Kundan Lal Saigal and Jim Reeves
A SPIRITUALLY INCLINED FRIEND WHO had an excellent music system installed in his NGO office created a WhatsApp ground called’Jim Reeves Club‘ and added all his friends to the group, whether they had any interest in music or not.
I had none. Never heard of Jim Reeves.
I was about to write to him that I had not heard of him and am not apologetic about it, just as most JRC members ecstatic about him may not be about not be knowing K. L. Saigal, C.H. Atma, Pankaj Mullick, Mukesh, Jagmohan or Talat Mahmood (to name only those of the past) who sang soulful Hindi songs that move me. Many others are equally talented.
There was nothing wrong about the interest in and admiration for Reeves, a famous Texan singer killed in an air crash at the young age of 40 near Nashville, Tennessee. What I was concerned about was those Indians who think they are ‘modern’ or ‘educated’ only if they knew Western pop singers and not the ‘backward’, old-fashioned ‘desi’ Indian singers.
Some . and I do NOT mean JRC members – go ga ga over Elvis Presley, Michael Jackson, Whitney Houston, Mariah Carey, Lady Gaga, Beyonce Knowles, Beetles or Frank Sinatra (a few whose names I remember) just because they are Western and it is fashionable to imitate the West. Mention any Indian classical singer and they would not even have heard of him – like uncouth ‘desi’ me being ignorant Reeves.
As I was thinking on these lines I played the video of a Reeves song sent online by a JRC member and my 8-year-old grand daughter came running and wanted to know the name of the song. She is interested in Western music, especially the lyrics. When in a school in Canada briefly and the teacher sang a song, she told her it was by Abba and knew the lines.
It was then it struck me that music has no nationality. Indian music need not be looked down upon because it is ‘desi’ or Western music considered great because it is English. Though much smaller in number than the Indians knowing Western music, there are many in Europe and the US who appreciate Indian music and even know the Ragas.
In a Delhi daily where I worked, we had a music critic who was also a classical vocalist, though not a very reputed one. He was invited for a performance tour of England and on return told me that he was surprised at the number of small groups of English persons attending his concerts, usually in basements and attended by a score of people or less. Most of them were Whites and could discuss the Ragas and their interpretation by him.

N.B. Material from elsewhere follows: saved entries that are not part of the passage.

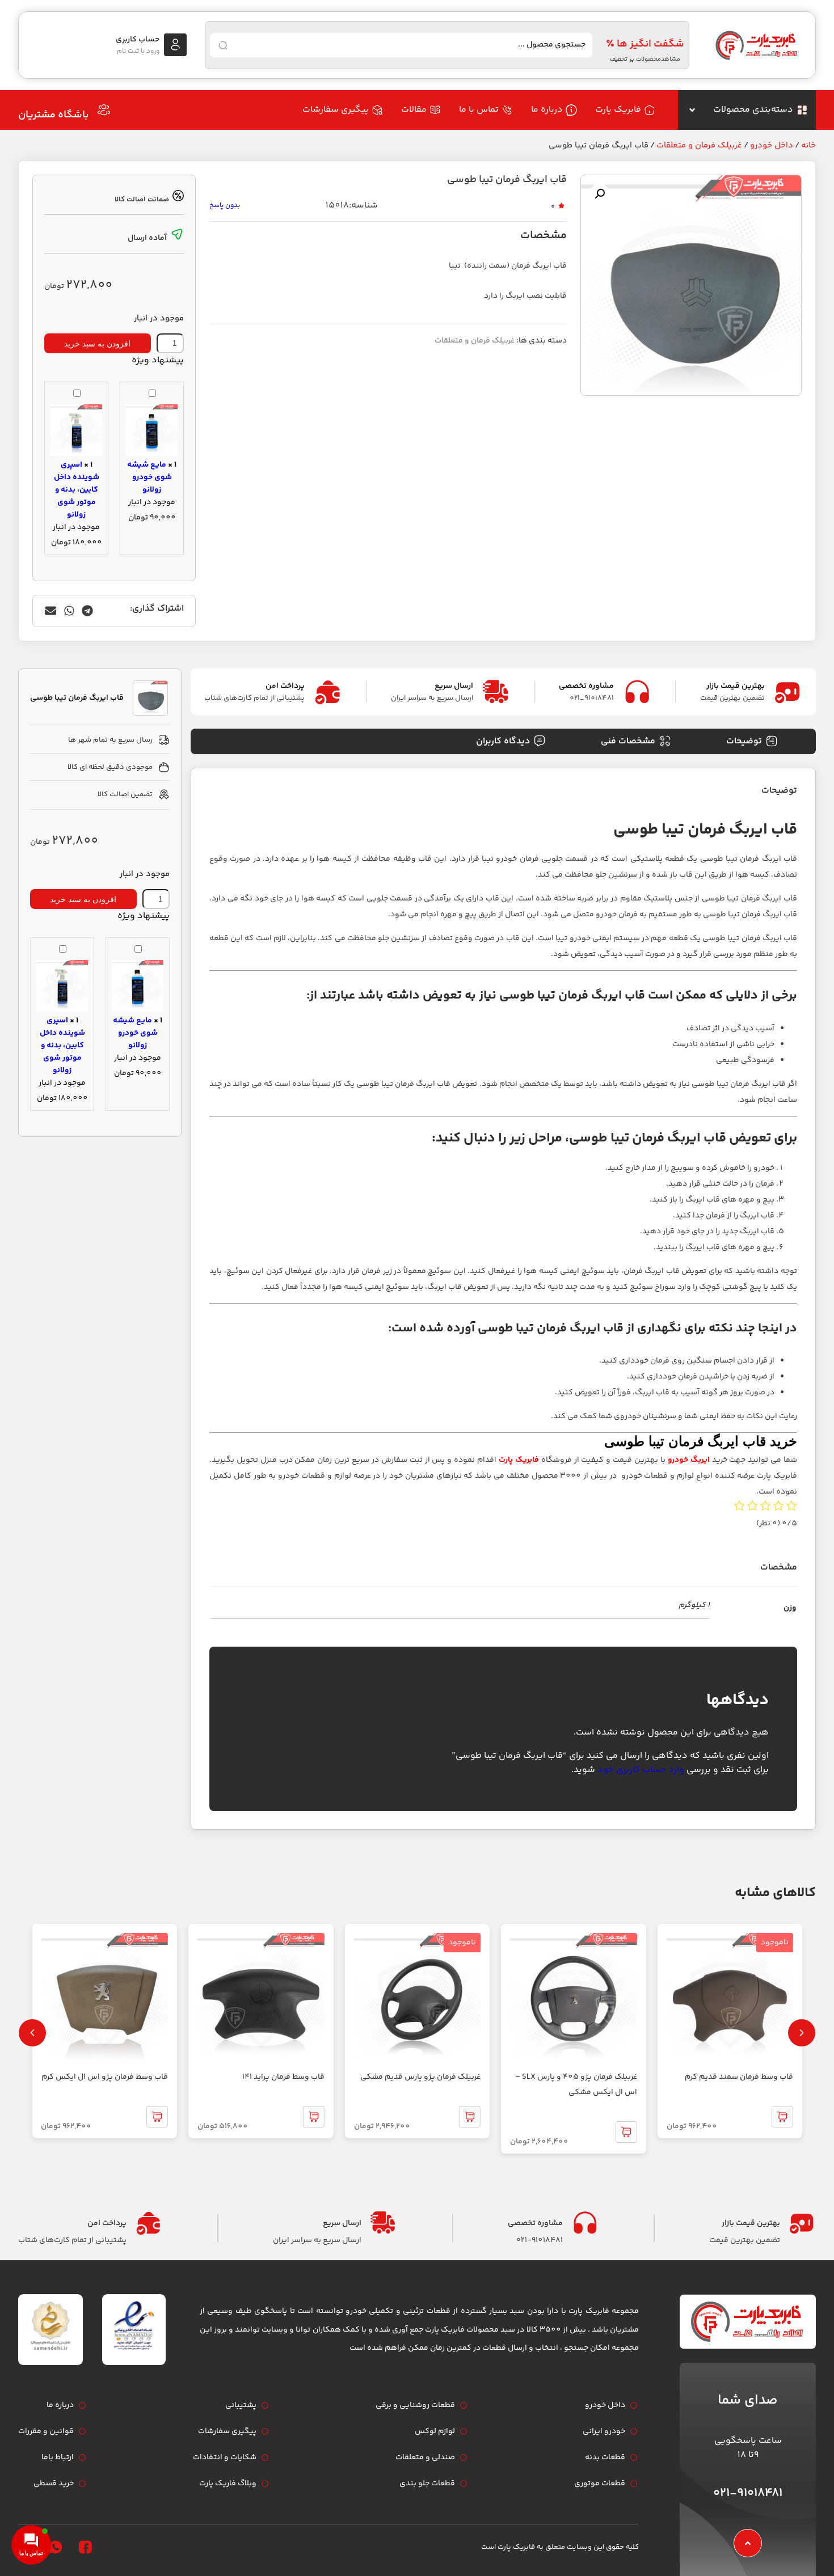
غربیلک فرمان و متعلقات (699, 145)
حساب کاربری (137, 39)
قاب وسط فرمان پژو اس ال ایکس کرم (104, 2077)
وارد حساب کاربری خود (640, 1770)
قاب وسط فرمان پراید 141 (283, 2077)
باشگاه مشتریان (53, 115)
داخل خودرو (771, 145)
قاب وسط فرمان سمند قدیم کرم (739, 2077)
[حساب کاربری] (175, 44)
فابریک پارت (519, 1460)
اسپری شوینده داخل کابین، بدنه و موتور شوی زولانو (76, 490)
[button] (599, 194)
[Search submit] (223, 45)
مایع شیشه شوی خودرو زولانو (149, 477)
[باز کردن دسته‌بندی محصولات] (692, 110)
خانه (808, 145)
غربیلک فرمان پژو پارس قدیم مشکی (420, 2077)
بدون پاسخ (224, 205)
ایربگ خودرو (689, 1460)
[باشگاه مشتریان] (104, 110)
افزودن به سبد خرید (97, 343)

A cousin’s daughter, a Sitar player gave performances all over the US, where she was then staying, and in Europe. Her website has many American and European visitors who knew, and could discuss, the finer nuances of Indian classical music.
Such music elevates, takes you to another (and better) world, which the cacophony that goes by the name of popular music today cannot.
The lyrical depth of “Kiska Roke Ruka Hai Savera? Raat Jitni bhi Sangeen Hogi Subah Utni hi Rangeen Hogi” (Who can stop the dawn of the Sun? The darker the night, the more colourful the morning ) may be thrill my heart, but every language may be having lyrics of equal depth. No translation (except, perhaps, of Edward Fitzgerald’s version of ‘Rubaiyat‘ of Omar Khayyam) can bring out the original beauty.
‘Aey Khatib-e-Takdeer Kya Maine Kiya Hai, Kyon Mujhse Khafa Hai’ by K.L. Saigal, Mukhesh’s ‘Dil Jalta Hai to Jalne De‘ or ‘Dil-e-Nadaan Tujhe Huva Kya Hai‘ by Talat Mehmood may be among many songs that move me to tears. And ‘Distant Drums‘ by Jim Reeves can have the same effect on many.
Music is the language of emotion with no (cultural) borders.